June 2, 2013

A conversation with a friend today reminded me how easy it is to find unexpected behavior with Chef attributes when using array values. Arrays are good for many things, and are often a seemingly natural fit to describe server values. The example my friend was having issues with was:

default['chruby']['rubies'] = ['jruby', '1.9.3', '2.0.0']
...
node['chruby']['rubies'].each do |ruby|
    ...
end

This is simple, consise, and relatively unambiguous to the reader; all hallmarks of good code. There is a sinister side though, how do you cope with merges on an array? Chef attributes exist in a nested structure, where different sources and precedence levels are merged together to form the final attributes that your recipes run against. With hashes, this merge is relatively straight forward, if both the original and override values are hashes they are recursively merged together all the way down. This logic is less clear on arrays though. In Chef 11, the behavior is that on different precedence levels, the higher value overrides as with strings and other simple types:

default['chruby']['rubies'] = ['jruby', '1.9.3', '2.0.0']
...
override_attributes({
  'chruby' => {
    'rubies' => ['1.8.7', '2.0.0'],
  }
})
...
node['chruby']['rubies'] == ['1.8.7', '2.0.0']

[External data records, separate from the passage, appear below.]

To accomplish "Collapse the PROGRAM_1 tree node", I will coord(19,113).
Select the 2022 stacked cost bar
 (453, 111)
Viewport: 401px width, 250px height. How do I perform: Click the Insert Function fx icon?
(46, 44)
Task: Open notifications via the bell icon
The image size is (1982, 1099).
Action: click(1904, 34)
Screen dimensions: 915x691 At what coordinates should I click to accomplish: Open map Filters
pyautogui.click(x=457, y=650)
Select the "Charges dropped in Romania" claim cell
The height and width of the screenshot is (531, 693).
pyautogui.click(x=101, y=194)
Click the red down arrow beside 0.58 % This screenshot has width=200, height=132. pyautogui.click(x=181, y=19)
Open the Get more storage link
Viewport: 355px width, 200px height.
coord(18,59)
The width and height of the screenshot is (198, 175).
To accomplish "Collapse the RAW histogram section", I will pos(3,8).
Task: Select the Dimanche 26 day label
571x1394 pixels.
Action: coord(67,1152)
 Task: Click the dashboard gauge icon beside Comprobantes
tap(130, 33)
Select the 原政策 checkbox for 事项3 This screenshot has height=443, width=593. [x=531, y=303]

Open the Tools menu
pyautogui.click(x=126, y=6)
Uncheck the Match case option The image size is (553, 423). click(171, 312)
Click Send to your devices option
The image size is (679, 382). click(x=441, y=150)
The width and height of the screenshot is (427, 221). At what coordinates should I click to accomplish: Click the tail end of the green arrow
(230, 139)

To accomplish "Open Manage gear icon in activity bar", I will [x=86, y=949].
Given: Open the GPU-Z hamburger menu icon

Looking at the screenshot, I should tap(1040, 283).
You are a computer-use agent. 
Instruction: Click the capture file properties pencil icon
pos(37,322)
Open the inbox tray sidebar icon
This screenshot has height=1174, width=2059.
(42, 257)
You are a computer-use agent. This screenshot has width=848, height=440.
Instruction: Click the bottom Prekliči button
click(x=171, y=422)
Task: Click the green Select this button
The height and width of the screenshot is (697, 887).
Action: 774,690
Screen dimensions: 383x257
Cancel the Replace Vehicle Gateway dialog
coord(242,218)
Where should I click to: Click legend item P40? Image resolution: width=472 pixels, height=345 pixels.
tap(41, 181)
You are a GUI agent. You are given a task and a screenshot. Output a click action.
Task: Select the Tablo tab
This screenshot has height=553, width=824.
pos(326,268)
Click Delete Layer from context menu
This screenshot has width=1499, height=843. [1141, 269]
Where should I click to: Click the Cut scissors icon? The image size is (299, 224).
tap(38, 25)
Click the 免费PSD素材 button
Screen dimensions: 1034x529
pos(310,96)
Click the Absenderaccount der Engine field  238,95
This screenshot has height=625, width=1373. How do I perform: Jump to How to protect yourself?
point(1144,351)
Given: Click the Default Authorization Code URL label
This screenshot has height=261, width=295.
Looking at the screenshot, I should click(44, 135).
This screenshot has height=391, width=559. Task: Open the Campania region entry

However things are not as simple when the two values are at the same level. The two arrays are set-unioned together, with the resulting order being deterministic but difficult to predict to the casual reader:

default['chruby']['rubies'] = ['jruby', '1.9.3', '2.0.0']
...
default_attributes({
  'chruby' => {
    'rubies' => ['1.8.7', '2.0.0'],
  }
})
...
node['chruby']['rubies'] == ['jruby', '1.9.3', '2.0.0', '1.8.7']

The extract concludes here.